Iraq – Sunday Telegraph 15 Oct 2006

Iraq – Sunday Telegraph 15 Oct 2006

Paddy Ashdown

 

 

It is well known that military men speak bluntly – and General Sir Richard Dannatt has a reputation for being no exception to the rule. Nevertheless his recent comments look more like a case of placing large army boot into senior army mouth, than blunt soldier speak; more accidental discharge, than a well placed salvo directed at a deliberate target.

 

His claim that this is not news because he has said no more than others have said already, misses the point. For others to speculate that the direness of the Coalition’s position in Iraq belies the Government’s re-assurances to the contrary, is one thing. For the head of the Army to confirm it is quite another. Among other things it raises constitutional questions which General Sir Richard and the Prime Minister will need to sort out between them.

 

Meanwhile the truth has now been blurted into the open and needs to be addressed.

 

What do we do next in Iraq?

 

There is a view that the whole Iraq operation has been a disaster from start to finish. This is not wholly true.

 

In fact Donald Rumsfeld was right when he insisted that the invasion of Iraq did not have to follow the Powell doctrine of overwhelming force, but could be accomplished with a light level force using modern all arms manoeuvre warfare. The conflict phase of the Iraq war was a near copybook example of how such a war can be won.

 

But the reconstruction phase which followed has been a near copybook example of how the peace can be lost afterwards. It all began because the light level forces deployed to win the war proved totally inadequate to secure the peace which followed. This led to the commission of the cardinal sin in peace making – losing control of the security space after the war ends. The wholesale disbandment of the Iraqi Army and security structures, together with the institutions of the state made matters worse by leaving the coalition with too few soldiers to secure the rule of law and no-one to help them administer the state. The dismal story of the last few years in Iraq has been no more than a recitation of the litany of actions which have been necessary to try and recover the situation from those initial errors.

 

In state building and reconstruction, the central battle field is the battle field of public opinion. If you cannot win there, you cannot win. Foreigners cannot reconstruct a state by force against the hostility of its people. But as Sir Richard has blurted out, that is what it has come to in Iraq.

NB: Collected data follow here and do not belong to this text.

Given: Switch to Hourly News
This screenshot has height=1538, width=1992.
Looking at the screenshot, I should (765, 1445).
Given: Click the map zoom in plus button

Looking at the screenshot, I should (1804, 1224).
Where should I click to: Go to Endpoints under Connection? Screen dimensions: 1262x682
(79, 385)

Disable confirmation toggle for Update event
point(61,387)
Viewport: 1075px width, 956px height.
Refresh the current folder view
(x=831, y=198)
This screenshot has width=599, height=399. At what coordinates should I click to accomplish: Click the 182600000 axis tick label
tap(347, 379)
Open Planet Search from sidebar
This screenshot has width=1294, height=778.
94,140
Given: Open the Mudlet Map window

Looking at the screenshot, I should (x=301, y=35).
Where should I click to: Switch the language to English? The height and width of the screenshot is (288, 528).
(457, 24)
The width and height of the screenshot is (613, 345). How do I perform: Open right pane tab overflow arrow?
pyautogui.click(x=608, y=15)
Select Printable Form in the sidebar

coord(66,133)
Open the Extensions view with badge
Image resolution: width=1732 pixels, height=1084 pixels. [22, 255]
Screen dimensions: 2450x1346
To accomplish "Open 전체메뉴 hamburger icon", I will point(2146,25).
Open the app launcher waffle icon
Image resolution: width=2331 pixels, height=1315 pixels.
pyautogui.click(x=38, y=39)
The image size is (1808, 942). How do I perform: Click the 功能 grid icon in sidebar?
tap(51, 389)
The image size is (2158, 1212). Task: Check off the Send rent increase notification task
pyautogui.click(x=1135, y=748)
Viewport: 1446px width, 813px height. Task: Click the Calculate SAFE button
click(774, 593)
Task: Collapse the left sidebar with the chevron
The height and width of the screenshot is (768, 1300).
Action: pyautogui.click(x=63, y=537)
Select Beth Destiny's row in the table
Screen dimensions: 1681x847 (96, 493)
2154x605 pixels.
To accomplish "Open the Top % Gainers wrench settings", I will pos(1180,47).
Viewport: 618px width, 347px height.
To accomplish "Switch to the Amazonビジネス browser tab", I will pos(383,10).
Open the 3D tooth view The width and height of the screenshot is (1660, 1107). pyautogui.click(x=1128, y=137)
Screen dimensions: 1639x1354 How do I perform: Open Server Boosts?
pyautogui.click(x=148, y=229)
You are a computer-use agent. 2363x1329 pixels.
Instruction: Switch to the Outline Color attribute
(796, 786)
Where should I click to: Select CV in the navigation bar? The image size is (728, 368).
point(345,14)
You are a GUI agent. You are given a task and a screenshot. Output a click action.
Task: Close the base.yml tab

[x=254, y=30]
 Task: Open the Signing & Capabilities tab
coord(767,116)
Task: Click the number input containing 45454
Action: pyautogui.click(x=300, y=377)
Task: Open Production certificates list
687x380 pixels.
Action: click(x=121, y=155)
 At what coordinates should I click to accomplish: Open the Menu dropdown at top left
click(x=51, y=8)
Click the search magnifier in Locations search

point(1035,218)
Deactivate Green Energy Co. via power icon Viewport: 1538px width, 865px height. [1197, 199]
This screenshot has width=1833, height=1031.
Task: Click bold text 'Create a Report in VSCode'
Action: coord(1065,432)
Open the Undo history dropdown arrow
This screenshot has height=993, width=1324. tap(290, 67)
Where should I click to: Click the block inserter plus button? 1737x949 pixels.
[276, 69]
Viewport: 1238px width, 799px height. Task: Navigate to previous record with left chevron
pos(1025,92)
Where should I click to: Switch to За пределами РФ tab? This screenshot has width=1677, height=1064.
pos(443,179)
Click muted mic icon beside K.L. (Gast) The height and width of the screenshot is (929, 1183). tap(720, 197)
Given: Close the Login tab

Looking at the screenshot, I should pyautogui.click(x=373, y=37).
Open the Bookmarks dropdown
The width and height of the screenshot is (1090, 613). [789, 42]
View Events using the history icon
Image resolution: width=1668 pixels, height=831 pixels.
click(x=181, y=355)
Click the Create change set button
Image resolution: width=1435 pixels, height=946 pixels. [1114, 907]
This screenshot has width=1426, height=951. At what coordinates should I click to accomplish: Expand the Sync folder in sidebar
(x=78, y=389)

I understand that a recent opinion poll conducted by the Ministry of Defence shows that, in comparison to wide spread public support for our troops in Basra at the start, well over 90% of the population now no longer see the troops there as a help and want them to leave. In these circumstances the presence of soldiers is bound to become, as Sir Richard said, part of the problem, not part of the solution.

 

It is not the soldiers who are to be blamed for this – though they are the ones who suffer because of it. Soldiers cannot build peace – only politicians can. In these circumstances, as we should know from Northern Ireland, the soldier’s job is to hold the ring while a political solution is found.

 

But no sustainable political solution has been forthcoming in Iraq, leaving the soldiers, as General Dannett has pointed out, in an extremely exposed and dangerous position.

 

Precipitate withdrawal – cutting and running – is not an option. The consequences for Iraq, the Middle East, the so called (and misnamed) “war on terror” and for Western and above all US power, are just too horrendous.

 

But we cannot leave our soldiers in a position where they are asked to do the impossible – compensate with military action (and attendant casualties) for the failure to find political solutions.

 

The blunt fact is that the Coalition no longer controls events in Iraq; events, in large measure, are controlling the Coalition. There may not yet be a technical civil war going on in the country, but slowly, inexorably and day by day Iraq is moving towards are more fractured and ethnically divided state than we would have found acceptable at the start. I am not sure that this can now be stopped.

 

But I am very sure that we will not even be able to influence and shape this process, let alone stop it, if we continue to be behind events rather than ahead of them. I have always been rather wary that a fully federal solution in Iraq would merely prove to be the prelude to the break up of the country. But that pass has now been sold. The Coalition has accepted that a federal solution is now the only option, but does not wish to get itself involved in shaping its structure or deciding where the boundaries of the federal units will fall. I am not sure we can now afford that luxury. For the future shape of Iraq is being decided day by violent day, not by politicians, but by killing and ethnic cleansing.

 

There must now be some question as to whether it is possible to preserve the unity of the Iraqi state. But we will stand the best chance of doing this by taking a more active role in shaping a federalised Iraq within a wider Middle Eastern settlement. One of the cardinal rules of peace making is that it is easier when you have at least the acquiescence of the neighbours and harder when you don’t. I doubt that Syria – or for that matter Iran – want a chaotic and disintegrated Iraq on their door step.

 

It will be neither easy nor comfortable to put together a regional settlement which includes – as it must, a solution to the question of Palestine. The US can no longer do this – but the EU can and should. For a wider regional solution, together with the creation of a sustainable federalised state in Iraq, probably now offers us the last, least worst chance of getting out of this in some dignity and relieving our hard pressed soldiers of the impossible job of trying to compensate with force for a comprehensive failure of politics.